# Start of DATA FOR PROCESSING

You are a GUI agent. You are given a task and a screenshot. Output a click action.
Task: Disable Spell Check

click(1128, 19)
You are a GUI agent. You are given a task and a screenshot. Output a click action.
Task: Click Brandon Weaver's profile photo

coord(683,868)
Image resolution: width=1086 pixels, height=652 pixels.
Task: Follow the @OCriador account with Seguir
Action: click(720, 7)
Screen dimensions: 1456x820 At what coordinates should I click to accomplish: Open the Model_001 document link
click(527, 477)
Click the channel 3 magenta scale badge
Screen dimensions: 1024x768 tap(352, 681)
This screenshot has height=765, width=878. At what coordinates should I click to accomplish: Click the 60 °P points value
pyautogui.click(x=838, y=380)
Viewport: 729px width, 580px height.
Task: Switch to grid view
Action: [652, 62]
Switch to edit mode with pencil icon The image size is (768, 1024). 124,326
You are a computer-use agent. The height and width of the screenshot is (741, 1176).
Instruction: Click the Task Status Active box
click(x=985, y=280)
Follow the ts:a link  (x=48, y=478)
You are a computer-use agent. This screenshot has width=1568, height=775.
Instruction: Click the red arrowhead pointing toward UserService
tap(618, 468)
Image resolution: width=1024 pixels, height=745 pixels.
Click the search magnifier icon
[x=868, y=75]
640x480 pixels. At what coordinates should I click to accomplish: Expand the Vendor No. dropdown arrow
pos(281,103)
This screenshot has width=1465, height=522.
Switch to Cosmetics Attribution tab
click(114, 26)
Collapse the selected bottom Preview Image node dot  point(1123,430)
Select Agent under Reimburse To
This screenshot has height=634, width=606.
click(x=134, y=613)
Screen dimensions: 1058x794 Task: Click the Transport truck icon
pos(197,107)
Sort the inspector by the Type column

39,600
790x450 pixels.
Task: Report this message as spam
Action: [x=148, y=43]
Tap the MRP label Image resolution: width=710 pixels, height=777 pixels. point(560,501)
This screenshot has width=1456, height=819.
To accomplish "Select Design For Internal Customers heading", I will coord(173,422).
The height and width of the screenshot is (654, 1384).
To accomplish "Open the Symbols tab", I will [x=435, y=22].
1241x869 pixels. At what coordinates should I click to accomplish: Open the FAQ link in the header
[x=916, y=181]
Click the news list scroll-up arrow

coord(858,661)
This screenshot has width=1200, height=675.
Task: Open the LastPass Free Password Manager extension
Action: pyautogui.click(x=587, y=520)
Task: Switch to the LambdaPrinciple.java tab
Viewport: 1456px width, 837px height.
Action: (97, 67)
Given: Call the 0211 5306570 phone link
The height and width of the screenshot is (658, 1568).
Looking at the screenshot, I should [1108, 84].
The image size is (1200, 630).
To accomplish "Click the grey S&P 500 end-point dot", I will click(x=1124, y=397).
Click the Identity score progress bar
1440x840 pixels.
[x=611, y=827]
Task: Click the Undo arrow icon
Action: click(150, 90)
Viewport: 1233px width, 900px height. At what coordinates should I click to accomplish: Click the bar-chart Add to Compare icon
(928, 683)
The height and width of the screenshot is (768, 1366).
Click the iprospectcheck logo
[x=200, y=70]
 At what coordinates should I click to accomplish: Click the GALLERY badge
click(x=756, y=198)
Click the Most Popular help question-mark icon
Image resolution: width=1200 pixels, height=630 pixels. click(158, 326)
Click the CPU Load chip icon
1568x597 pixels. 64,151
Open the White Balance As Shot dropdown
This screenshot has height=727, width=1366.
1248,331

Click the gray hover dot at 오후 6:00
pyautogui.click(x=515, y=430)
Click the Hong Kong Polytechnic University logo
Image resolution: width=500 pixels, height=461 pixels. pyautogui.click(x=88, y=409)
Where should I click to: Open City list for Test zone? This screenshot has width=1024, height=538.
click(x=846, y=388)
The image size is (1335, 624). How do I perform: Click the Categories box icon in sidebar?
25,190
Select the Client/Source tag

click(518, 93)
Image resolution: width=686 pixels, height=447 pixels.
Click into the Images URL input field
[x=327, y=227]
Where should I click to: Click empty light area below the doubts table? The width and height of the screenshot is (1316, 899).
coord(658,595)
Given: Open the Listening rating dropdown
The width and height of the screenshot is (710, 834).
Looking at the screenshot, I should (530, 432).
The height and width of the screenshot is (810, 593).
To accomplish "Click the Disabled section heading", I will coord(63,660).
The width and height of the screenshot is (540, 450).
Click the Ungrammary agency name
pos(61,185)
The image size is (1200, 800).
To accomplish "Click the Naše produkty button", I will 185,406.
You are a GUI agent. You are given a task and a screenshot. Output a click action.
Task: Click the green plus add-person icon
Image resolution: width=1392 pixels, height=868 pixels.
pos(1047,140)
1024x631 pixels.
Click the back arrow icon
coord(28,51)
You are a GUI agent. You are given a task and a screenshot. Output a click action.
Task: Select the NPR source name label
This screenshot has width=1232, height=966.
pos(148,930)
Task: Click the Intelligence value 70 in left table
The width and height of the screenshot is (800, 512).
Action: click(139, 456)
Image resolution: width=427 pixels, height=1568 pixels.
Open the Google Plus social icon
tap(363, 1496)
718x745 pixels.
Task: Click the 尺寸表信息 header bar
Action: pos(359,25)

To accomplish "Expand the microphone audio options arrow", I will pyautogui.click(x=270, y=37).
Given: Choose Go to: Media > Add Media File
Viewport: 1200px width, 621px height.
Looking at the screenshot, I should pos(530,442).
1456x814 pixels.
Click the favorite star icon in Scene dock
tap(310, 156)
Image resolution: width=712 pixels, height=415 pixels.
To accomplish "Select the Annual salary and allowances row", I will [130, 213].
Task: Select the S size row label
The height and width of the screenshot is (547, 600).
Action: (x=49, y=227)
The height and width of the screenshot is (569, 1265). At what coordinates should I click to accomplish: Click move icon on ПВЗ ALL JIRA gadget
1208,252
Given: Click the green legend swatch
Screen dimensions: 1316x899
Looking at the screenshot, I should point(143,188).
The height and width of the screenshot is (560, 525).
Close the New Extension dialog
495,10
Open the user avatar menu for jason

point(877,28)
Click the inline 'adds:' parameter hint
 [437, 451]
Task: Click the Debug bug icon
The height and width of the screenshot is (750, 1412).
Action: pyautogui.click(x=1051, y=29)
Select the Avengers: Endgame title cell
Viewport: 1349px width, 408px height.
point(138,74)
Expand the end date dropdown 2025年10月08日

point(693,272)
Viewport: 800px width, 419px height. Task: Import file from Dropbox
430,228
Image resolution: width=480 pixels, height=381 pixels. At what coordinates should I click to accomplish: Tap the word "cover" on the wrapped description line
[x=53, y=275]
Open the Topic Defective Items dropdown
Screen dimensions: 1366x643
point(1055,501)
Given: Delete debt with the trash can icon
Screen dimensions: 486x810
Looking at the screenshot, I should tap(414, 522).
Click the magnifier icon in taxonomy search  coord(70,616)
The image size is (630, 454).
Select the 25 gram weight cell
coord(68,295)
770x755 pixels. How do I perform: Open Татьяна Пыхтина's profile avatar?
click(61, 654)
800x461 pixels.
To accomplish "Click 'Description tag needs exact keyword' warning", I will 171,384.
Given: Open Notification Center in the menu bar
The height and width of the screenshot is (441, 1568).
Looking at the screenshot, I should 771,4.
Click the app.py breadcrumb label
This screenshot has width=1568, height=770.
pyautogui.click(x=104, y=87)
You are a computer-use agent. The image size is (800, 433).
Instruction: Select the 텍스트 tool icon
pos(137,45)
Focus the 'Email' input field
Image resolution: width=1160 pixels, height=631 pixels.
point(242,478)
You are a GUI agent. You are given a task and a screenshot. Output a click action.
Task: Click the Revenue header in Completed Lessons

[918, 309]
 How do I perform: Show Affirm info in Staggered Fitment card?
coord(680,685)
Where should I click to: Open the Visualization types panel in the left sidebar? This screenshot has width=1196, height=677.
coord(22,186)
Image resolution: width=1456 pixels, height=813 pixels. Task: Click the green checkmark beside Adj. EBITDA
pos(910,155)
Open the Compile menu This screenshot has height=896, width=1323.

# End of DATA FOR PROCESSING

• EXERCISE DIRECTIONS
Reproduce word for word the stretch of the material above, from the line containing "Image resolution: width=686" through the line containing "pos(1047,140)", both ends included.

• SOLUTION TO THE EXERCISE
Image resolution: width=686 pixels, height=447 pixels.
Click into the Images URL input field
[x=327, y=227]
Where should I click to: Click empty light area below the doubts table? The width and height of the screenshot is (1316, 899).
coord(658,595)
Given: Open the Listening rating dropdown
The width and height of the screenshot is (710, 834).
Looking at the screenshot, I should (530, 432).
The height and width of the screenshot is (810, 593).
To accomplish "Click the Disabled section heading", I will coord(63,660).
The width and height of the screenshot is (540, 450).
Click the Ungrammary agency name
pos(61,185)
The image size is (1200, 800).
To accomplish "Click the Naše produkty button", I will 185,406.
You are a GUI agent. You are given a task and a screenshot. Output a click action.
Task: Click the green plus add-person icon
Image resolution: width=1392 pixels, height=868 pixels.
pos(1047,140)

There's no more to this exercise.